#### Requirement:
Output every record again so that it matches the original word for word.
※ ※ ※
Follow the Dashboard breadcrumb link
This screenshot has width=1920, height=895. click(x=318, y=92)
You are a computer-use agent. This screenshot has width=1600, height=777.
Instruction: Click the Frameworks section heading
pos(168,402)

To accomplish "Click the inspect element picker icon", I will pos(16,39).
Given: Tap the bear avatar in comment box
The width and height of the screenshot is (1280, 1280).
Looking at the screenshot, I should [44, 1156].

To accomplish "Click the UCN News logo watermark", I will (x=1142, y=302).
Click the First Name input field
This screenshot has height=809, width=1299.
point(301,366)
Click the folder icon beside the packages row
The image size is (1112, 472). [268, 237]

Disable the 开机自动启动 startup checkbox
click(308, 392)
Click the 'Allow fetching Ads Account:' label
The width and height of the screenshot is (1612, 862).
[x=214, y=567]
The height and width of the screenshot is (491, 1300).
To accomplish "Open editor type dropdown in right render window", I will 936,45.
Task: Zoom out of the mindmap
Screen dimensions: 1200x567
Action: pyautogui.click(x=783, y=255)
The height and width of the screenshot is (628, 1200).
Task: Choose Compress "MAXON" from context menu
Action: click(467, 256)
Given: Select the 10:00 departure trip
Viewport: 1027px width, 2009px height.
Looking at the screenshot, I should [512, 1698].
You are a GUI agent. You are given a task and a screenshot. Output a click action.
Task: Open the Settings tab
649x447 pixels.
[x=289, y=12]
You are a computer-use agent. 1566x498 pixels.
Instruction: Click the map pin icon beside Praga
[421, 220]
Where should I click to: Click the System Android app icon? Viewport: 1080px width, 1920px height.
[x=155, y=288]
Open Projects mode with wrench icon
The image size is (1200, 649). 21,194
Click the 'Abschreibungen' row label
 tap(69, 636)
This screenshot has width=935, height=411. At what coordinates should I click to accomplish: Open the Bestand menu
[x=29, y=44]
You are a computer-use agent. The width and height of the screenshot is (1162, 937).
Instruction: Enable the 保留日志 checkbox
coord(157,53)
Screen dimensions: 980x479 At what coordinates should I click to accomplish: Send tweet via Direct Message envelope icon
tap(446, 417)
※ ※ ※
#### Problem solution:
Follow the Dashboard breadcrumb link
This screenshot has width=1920, height=895. click(x=318, y=92)
You are a computer-use agent. This screenshot has width=1600, height=777.
Instruction: Click the Frameworks section heading
pos(168,402)

To accomplish "Click the inspect element picker icon", I will pos(16,39).
Given: Tap the bear avatar in comment box
The width and height of the screenshot is (1280, 1280).
Looking at the screenshot, I should [44, 1156].

To accomplish "Click the UCN News logo watermark", I will (x=1142, y=302).
Click the First Name input field
This screenshot has height=809, width=1299.
point(301,366)
Click the folder icon beside the packages row
The image size is (1112, 472). [268, 237]

Disable the 开机自动启动 startup checkbox
click(308, 392)
Click the 'Allow fetching Ads Account:' label
The width and height of the screenshot is (1612, 862).
[x=214, y=567]
The height and width of the screenshot is (491, 1300).
To accomplish "Open editor type dropdown in right render window", I will 936,45.
Task: Zoom out of the mindmap
Screen dimensions: 1200x567
Action: pyautogui.click(x=783, y=255)
The height and width of the screenshot is (628, 1200).
Task: Choose Compress "MAXON" from context menu
Action: click(467, 256)
Given: Select the 10:00 departure trip
Viewport: 1027px width, 2009px height.
Looking at the screenshot, I should [512, 1698].
You are a GUI agent. You are given a task and a screenshot. Output a click action.
Task: Open the Settings tab
649x447 pixels.
[x=289, y=12]
You are a computer-use agent. 1566x498 pixels.
Instruction: Click the map pin icon beside Praga
[421, 220]
Where should I click to: Click the System Android app icon? Viewport: 1080px width, 1920px height.
[x=155, y=288]
Open Projects mode with wrench icon
The image size is (1200, 649). 21,194
Click the 'Abschreibungen' row label
 tap(69, 636)
This screenshot has width=935, height=411. At what coordinates should I click to accomplish: Open the Bestand menu
[x=29, y=44]
You are a computer-use agent. The width and height of the screenshot is (1162, 937).
Instruction: Enable the 保留日志 checkbox
coord(157,53)
Screen dimensions: 980x479 At what coordinates should I click to accomplish: Send tweet via Direct Message envelope icon
tap(446, 417)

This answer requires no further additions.